## Goal of the exercise
Rewrite the lines from the beginning up to and including the one with "Action: click(x=718, y=183)", substituting "tick box" for every "checkbox" and keeping everything else the same. Return only those lines and leave out the pictures.

#### Data for this task

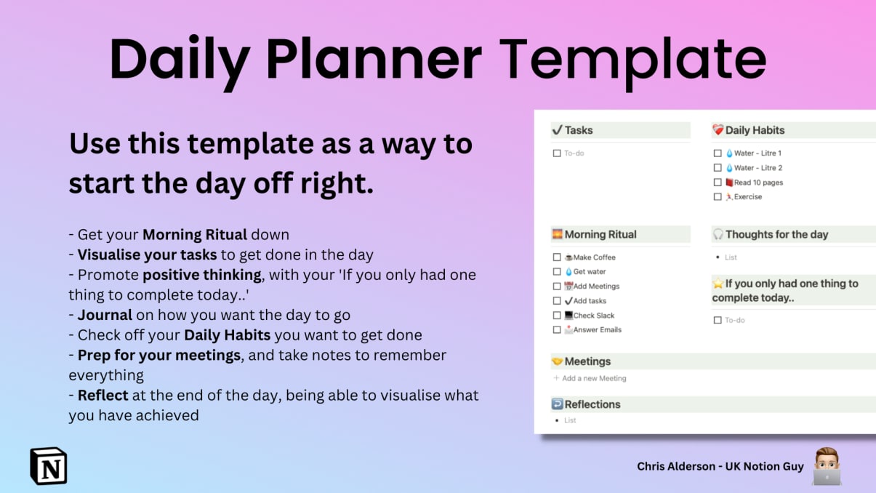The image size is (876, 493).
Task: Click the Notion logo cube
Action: click(x=49, y=465)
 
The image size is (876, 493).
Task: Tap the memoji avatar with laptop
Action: click(x=827, y=466)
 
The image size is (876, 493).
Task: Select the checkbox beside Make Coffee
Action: click(x=557, y=257)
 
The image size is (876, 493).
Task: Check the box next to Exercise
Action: click(x=718, y=197)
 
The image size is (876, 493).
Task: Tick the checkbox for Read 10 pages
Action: click(x=718, y=183)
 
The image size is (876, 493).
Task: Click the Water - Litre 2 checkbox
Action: click(x=718, y=168)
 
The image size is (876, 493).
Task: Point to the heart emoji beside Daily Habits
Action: click(x=718, y=129)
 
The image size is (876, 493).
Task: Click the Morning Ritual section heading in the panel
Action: click(x=600, y=234)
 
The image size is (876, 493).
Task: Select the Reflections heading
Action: click(x=592, y=404)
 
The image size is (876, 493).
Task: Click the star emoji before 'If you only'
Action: click(x=718, y=284)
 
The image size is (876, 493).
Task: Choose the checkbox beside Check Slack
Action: click(x=557, y=316)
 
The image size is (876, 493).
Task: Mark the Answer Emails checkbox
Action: click(x=557, y=330)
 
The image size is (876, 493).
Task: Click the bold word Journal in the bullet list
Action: click(x=105, y=315)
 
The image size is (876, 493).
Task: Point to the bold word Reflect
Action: click(x=103, y=395)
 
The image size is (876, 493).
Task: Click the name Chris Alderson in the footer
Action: click(x=676, y=466)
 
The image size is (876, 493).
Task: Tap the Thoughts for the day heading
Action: click(x=776, y=234)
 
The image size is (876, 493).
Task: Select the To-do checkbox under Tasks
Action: click(x=557, y=153)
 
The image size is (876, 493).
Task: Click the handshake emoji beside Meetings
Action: click(x=558, y=361)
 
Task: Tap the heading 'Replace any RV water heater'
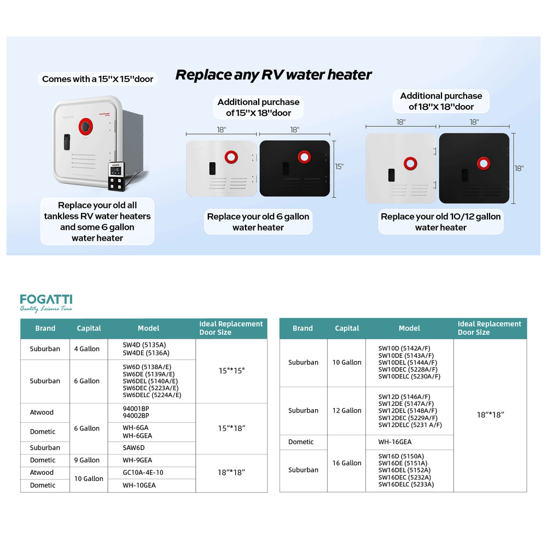pyautogui.click(x=274, y=75)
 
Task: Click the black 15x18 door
pyautogui.click(x=295, y=168)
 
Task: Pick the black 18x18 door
pyautogui.click(x=474, y=168)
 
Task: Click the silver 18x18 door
pyautogui.click(x=400, y=168)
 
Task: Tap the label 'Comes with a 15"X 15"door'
pyautogui.click(x=98, y=79)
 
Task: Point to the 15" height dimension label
pyautogui.click(x=339, y=166)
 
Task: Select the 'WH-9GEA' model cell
pyautogui.click(x=137, y=460)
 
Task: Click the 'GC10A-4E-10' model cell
pyautogui.click(x=143, y=473)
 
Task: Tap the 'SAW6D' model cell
pyautogui.click(x=133, y=447)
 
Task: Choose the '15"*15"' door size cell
pyautogui.click(x=231, y=370)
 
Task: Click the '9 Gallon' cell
pyautogui.click(x=89, y=460)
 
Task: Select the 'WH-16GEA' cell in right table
pyautogui.click(x=395, y=442)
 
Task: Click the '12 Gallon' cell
pyautogui.click(x=347, y=411)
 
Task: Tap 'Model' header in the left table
pyautogui.click(x=148, y=328)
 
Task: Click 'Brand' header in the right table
pyautogui.click(x=302, y=328)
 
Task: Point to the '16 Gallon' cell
pyautogui.click(x=347, y=463)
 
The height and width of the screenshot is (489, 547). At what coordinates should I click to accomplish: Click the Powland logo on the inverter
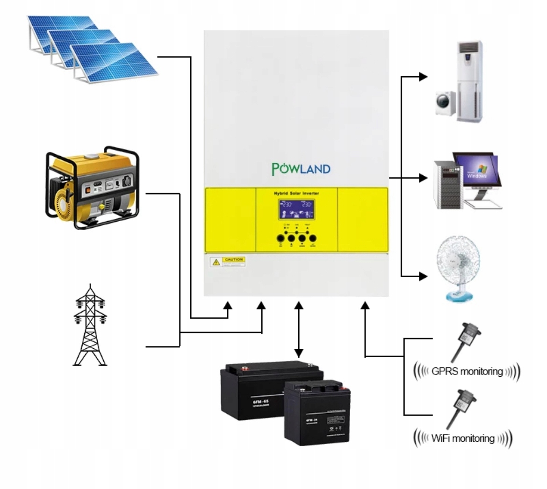(301, 168)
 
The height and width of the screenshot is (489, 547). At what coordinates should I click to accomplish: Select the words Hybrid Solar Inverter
(296, 193)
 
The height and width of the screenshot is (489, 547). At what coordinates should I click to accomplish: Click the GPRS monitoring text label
(467, 372)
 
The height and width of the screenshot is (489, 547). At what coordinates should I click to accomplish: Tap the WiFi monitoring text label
(462, 439)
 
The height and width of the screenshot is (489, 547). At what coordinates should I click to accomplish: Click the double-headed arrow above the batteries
(299, 330)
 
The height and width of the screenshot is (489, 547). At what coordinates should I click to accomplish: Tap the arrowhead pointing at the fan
(423, 276)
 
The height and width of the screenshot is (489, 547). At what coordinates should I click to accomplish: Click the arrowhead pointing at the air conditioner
(423, 77)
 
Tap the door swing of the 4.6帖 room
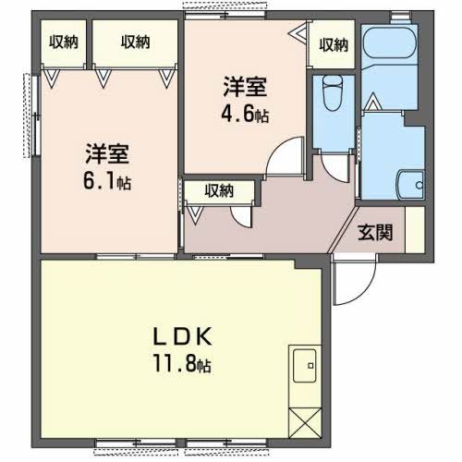click(285, 157)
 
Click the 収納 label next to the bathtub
click(332, 43)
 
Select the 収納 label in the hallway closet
click(219, 191)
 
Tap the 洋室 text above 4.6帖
click(245, 89)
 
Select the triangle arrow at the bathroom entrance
click(370, 106)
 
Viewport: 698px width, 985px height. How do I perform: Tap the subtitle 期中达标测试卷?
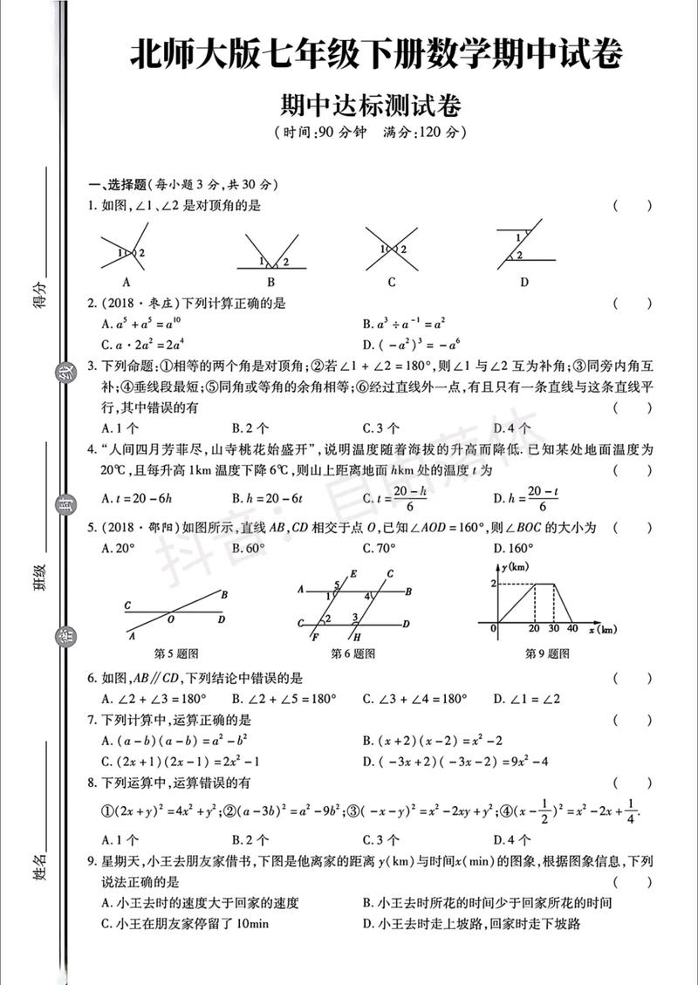370,106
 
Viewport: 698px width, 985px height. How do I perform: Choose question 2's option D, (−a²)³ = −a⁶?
409,344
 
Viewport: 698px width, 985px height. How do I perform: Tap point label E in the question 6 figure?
352,573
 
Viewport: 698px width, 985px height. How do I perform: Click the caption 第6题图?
353,653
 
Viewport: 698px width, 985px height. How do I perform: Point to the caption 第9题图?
547,653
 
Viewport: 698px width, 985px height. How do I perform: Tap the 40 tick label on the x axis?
572,629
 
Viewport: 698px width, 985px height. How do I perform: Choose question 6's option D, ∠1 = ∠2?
528,699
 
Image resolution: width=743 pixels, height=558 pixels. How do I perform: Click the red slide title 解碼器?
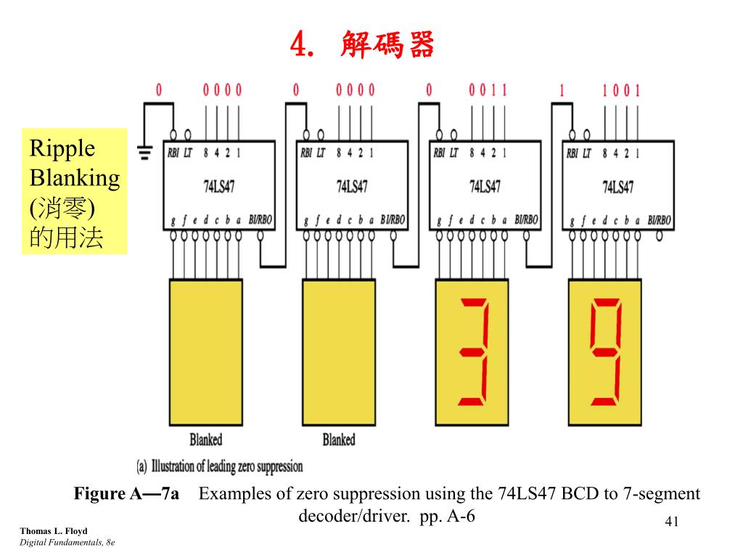386,46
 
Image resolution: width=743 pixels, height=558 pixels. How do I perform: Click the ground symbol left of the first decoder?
144,153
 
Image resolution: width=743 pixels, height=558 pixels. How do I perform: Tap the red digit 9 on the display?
604,352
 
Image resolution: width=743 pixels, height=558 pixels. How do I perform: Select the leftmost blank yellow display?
206,352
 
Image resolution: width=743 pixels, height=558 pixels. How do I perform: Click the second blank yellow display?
339,352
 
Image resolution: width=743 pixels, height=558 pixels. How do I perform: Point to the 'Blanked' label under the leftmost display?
206,440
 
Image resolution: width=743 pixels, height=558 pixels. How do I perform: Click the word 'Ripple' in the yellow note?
62,149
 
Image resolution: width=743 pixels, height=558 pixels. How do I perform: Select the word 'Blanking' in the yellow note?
74,178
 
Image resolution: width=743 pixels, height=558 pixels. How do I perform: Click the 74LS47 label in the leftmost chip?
218,187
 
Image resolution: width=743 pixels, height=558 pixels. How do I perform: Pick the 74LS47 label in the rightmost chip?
617,187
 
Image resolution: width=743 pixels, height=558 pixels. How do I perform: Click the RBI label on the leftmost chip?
174,153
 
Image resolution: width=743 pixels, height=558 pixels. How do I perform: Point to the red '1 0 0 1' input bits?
621,91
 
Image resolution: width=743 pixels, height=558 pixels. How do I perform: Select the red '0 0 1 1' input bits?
488,91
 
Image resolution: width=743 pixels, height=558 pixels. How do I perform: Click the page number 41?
671,522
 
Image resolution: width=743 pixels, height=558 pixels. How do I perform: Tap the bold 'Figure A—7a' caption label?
126,495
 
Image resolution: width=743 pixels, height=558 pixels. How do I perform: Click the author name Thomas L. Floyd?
53,531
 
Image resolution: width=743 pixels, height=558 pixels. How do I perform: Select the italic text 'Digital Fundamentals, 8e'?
67,543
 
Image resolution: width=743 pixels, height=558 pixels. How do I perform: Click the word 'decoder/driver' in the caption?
348,516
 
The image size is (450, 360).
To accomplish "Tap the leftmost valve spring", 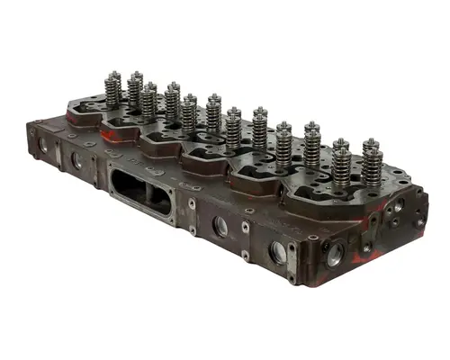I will [113, 90].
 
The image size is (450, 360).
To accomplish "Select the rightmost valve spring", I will [372, 164].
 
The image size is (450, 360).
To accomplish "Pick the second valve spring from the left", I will [135, 90].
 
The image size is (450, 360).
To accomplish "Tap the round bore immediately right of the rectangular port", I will [220, 226].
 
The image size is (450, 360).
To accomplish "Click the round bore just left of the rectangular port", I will [77, 162].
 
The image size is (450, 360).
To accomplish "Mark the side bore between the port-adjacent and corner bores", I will [278, 253].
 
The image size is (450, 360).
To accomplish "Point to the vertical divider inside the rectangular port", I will [142, 193].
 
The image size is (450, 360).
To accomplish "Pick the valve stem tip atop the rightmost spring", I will [370, 141].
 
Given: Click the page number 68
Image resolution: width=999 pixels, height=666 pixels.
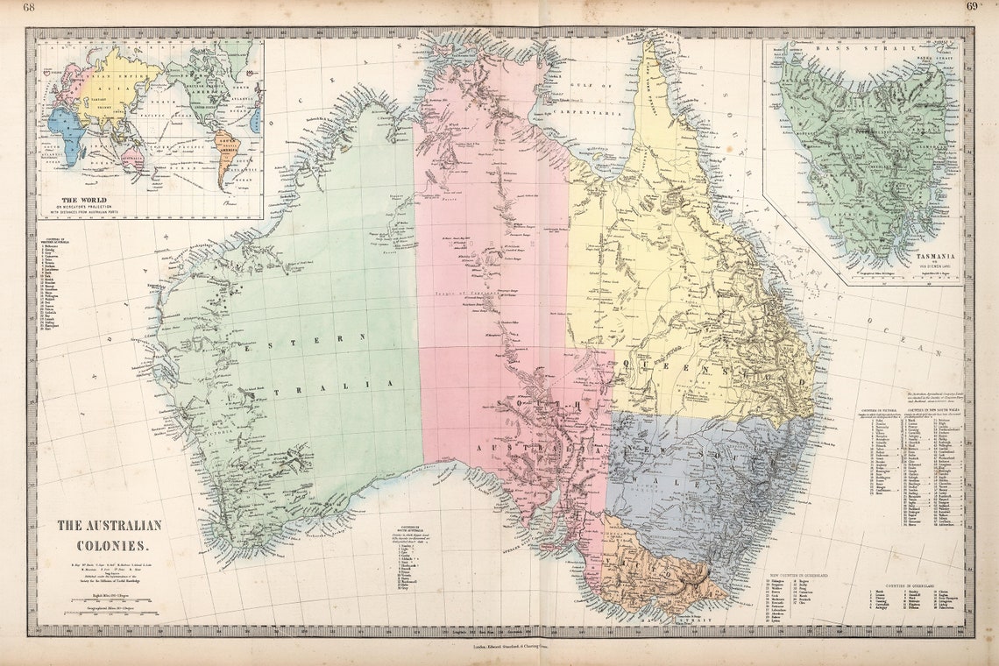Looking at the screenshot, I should [x=29, y=8].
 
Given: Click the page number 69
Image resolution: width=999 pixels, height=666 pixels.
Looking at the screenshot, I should [x=972, y=8].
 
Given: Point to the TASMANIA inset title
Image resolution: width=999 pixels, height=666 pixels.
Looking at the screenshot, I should [x=934, y=257].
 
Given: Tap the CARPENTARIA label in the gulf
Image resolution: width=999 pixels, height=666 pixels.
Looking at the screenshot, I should [x=592, y=114].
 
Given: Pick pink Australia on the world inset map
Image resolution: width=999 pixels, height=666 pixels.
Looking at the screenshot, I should [x=133, y=158].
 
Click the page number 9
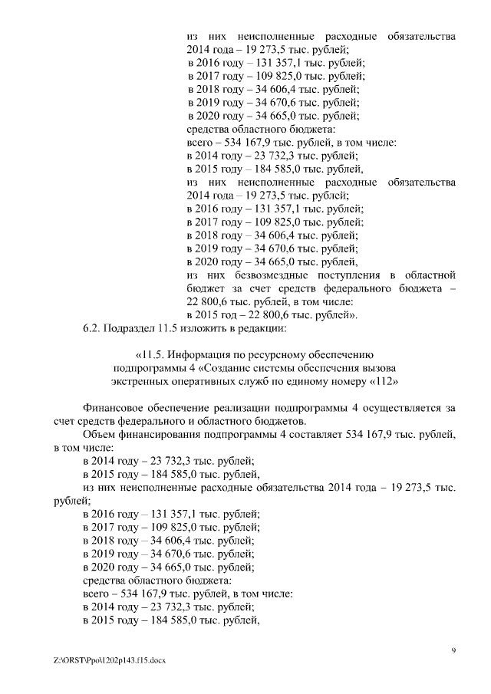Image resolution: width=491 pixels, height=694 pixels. pyautogui.click(x=453, y=650)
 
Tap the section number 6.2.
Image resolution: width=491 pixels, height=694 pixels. pyautogui.click(x=92, y=329)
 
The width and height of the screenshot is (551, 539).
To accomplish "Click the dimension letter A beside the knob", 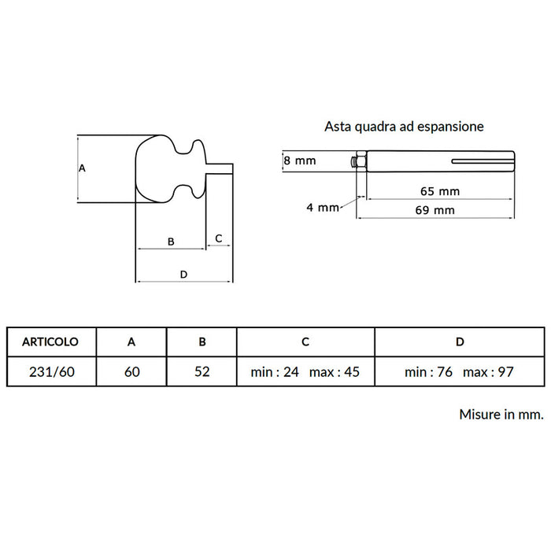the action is pyautogui.click(x=82, y=168).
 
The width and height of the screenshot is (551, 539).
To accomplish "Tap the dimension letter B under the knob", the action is pyautogui.click(x=171, y=242).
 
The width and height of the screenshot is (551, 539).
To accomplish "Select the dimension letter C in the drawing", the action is pyautogui.click(x=219, y=238).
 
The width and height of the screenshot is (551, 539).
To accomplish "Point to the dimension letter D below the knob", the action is pyautogui.click(x=183, y=275).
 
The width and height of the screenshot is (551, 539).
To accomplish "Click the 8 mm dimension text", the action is pyautogui.click(x=300, y=161).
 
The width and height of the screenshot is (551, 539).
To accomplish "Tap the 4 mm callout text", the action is pyautogui.click(x=323, y=207).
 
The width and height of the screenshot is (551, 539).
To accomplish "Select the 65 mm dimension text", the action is pyautogui.click(x=440, y=191).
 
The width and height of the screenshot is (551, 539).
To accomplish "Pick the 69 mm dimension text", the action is pyautogui.click(x=435, y=210).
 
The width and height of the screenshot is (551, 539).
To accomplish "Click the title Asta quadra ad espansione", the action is pyautogui.click(x=404, y=127).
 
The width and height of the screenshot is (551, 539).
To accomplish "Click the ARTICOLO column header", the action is pyautogui.click(x=50, y=341).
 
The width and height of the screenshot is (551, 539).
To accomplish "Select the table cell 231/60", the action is pyautogui.click(x=52, y=371).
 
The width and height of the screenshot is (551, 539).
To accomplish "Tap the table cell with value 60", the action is pyautogui.click(x=131, y=371).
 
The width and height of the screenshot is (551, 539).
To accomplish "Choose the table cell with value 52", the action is pyautogui.click(x=202, y=371).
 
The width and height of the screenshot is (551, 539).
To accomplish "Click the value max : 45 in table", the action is pyautogui.click(x=335, y=371).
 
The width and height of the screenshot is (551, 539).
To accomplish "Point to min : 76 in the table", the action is pyautogui.click(x=428, y=371).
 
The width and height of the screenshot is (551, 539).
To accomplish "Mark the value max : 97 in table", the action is pyautogui.click(x=488, y=371).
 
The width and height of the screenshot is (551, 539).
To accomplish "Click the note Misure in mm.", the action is pyautogui.click(x=501, y=414).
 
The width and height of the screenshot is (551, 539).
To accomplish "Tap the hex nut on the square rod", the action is pyautogui.click(x=361, y=161).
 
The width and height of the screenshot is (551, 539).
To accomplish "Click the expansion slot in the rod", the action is pyautogui.click(x=483, y=161).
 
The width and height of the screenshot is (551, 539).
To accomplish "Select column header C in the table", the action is pyautogui.click(x=305, y=341).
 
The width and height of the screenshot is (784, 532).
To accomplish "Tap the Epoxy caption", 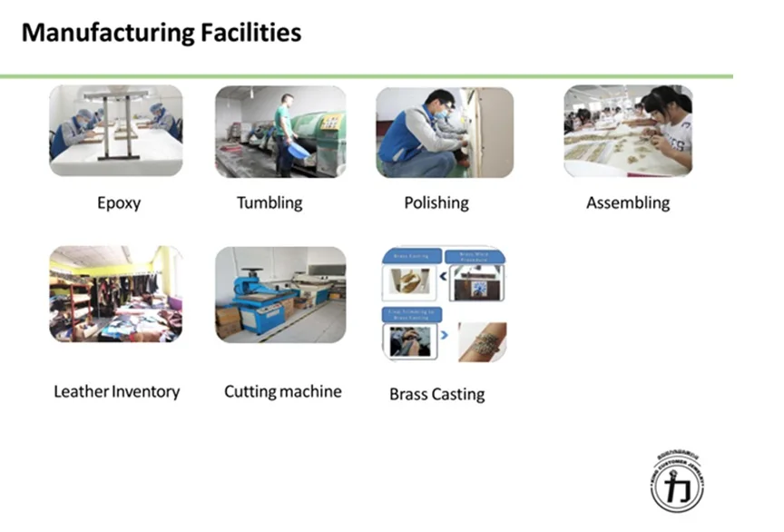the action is [x=119, y=203].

########

## Solution below
The image size is (876, 493).
Task: Click the Notion logo cube
Action: click(x=49, y=465)
 
The image size is (876, 493).
Task: Tap the memoji avatar with laptop
Action: click(x=827, y=466)
 
The image size is (876, 493).
Task: Select the tick box beside Make Coffee
Action: click(x=557, y=257)
 
The image size is (876, 493).
Task: Check the box next to Exercise
Action: click(x=718, y=197)
 
The image size is (876, 493).
Task: Tick the tick box for Read 10 pages
Action: click(x=718, y=183)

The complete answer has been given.